● **Extract to read**
--- begin ---
Business owners hail tax change
May 7, 2008
The St. Petersburg Times--May 6, 2008
By Mike Donila, Times staff writer
CLEARWATER — Ken Christman’s taxes were $5,000 per year when he bought the 14-room Golden Villa Motel on Clearwater Beach in 1996.
Today, they’ve climbed to more than $18,000.
That’s largely due to the state’s "highest and best use" policy, which taxes waterfront land based on what could be built on the property — not what’s actually there. So a small mom-and-pop beach motel’s property could be assessed at the same rate as land sold to build a giant condominium tower.
But Christman is hoping a proposal passed Friday by the Florida Legislature will halt his ever-increasing tax bill.
State lawmakers say it will, and small-business owners up and down the state’s shorelines are ecstatic. But local leaders are still wrestling with just what the legislation will mean for tax rolls and for property owners.
--- end ---
● **Dataset content**
--- begin ---
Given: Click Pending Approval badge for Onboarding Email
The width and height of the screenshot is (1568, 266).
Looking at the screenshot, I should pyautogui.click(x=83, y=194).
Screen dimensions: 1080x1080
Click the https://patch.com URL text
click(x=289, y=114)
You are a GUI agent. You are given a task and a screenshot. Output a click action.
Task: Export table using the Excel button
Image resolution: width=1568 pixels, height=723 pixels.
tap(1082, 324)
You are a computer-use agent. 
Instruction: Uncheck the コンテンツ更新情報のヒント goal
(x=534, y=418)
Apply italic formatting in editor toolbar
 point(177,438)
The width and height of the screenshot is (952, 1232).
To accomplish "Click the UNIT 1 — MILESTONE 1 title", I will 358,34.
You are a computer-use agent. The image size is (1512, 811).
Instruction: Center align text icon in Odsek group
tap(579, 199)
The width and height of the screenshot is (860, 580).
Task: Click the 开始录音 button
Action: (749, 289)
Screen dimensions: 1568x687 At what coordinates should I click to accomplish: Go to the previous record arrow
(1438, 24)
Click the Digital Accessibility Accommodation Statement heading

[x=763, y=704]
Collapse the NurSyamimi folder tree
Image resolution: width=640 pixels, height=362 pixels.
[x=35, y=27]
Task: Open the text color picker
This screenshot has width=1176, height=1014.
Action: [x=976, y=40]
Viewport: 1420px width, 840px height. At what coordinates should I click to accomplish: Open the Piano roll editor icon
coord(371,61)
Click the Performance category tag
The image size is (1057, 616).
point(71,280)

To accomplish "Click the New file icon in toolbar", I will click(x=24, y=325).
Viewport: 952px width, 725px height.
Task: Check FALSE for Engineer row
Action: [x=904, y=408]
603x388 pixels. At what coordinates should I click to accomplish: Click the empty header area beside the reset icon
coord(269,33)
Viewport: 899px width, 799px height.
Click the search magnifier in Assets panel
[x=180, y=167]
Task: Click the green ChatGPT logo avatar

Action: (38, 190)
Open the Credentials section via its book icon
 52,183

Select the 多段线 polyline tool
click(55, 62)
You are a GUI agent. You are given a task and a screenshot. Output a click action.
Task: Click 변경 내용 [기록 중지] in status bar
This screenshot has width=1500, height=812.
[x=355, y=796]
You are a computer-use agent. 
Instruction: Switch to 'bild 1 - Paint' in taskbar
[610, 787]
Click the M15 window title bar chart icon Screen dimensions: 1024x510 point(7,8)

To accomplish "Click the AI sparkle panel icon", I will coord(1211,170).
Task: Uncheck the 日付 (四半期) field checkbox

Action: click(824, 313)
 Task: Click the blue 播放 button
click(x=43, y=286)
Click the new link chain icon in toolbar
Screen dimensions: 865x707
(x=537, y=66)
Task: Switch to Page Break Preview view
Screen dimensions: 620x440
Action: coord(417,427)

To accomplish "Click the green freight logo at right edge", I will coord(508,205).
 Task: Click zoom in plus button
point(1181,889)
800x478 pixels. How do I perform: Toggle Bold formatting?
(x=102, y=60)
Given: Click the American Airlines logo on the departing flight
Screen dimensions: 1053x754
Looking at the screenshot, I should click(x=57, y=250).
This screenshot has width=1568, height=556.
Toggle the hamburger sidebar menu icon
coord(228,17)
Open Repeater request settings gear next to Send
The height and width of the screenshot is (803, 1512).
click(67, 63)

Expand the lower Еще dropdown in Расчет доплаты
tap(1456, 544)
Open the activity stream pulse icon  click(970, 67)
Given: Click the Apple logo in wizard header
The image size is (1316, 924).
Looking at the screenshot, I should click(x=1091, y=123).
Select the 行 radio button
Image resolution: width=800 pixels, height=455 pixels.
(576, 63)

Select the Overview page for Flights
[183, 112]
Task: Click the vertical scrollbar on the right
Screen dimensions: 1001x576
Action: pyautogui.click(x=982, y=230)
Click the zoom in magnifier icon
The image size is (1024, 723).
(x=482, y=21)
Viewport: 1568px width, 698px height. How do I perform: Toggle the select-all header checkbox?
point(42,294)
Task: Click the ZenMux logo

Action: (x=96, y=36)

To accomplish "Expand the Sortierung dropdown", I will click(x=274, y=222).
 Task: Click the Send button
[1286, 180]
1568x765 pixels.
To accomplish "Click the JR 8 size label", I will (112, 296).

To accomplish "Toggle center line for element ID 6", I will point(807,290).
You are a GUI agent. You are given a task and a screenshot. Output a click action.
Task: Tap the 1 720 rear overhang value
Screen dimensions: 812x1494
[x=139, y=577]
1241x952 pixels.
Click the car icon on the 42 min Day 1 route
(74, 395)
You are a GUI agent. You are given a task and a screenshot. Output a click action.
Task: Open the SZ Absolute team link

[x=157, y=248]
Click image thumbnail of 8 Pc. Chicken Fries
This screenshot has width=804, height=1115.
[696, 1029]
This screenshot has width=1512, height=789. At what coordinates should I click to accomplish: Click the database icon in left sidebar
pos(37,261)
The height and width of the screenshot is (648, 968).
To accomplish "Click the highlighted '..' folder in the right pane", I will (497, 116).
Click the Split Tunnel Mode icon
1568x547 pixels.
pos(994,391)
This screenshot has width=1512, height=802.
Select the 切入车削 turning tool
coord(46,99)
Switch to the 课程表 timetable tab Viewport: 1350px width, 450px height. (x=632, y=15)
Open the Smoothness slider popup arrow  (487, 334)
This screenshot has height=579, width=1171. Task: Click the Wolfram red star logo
--- end ---
● **To do**
A) Render this sentence from the article on the waterfront tax change into Spanish: "But Christman is hoping a proposal passed Friday by the Florida Legislature will halt his ever-increasing tax bill."
B) Extend the article on the waterfront tax change, picking up after its final sentence.
The rows play no part in what follows.

● **Task-by-task results**
A) Pero Christman espera que una propuesta aprobada el viernes por la Legislatura de Florida frene su factura de impuestos cada vez más alta.

B)
The legislation — House Bill 909 — will make it tougher for county property appraisers to assess a commercial property at its highest and best use, lawmakers say, because it would require appraisers to assess properties based on the income they generate, not their potential.
Appraisers must consider "the legally permissible use of the property" as well as whether it needs zoning changes, permits or additional roads before it could be used for something different, such as a condo tower.
Christman welcomes the change. He paid $530,000 for the Villa in 1996, and the property appraiser estimates its worth at close to $1-million now. The jump came after a developer was willing to pay more than $18-million for the land across the street to build a condo-hotel tower.
"This is a welcome relief. I could never figure out how they could tax you on something you’re not," said Christman, 56. "This may let us stay open a little while longer."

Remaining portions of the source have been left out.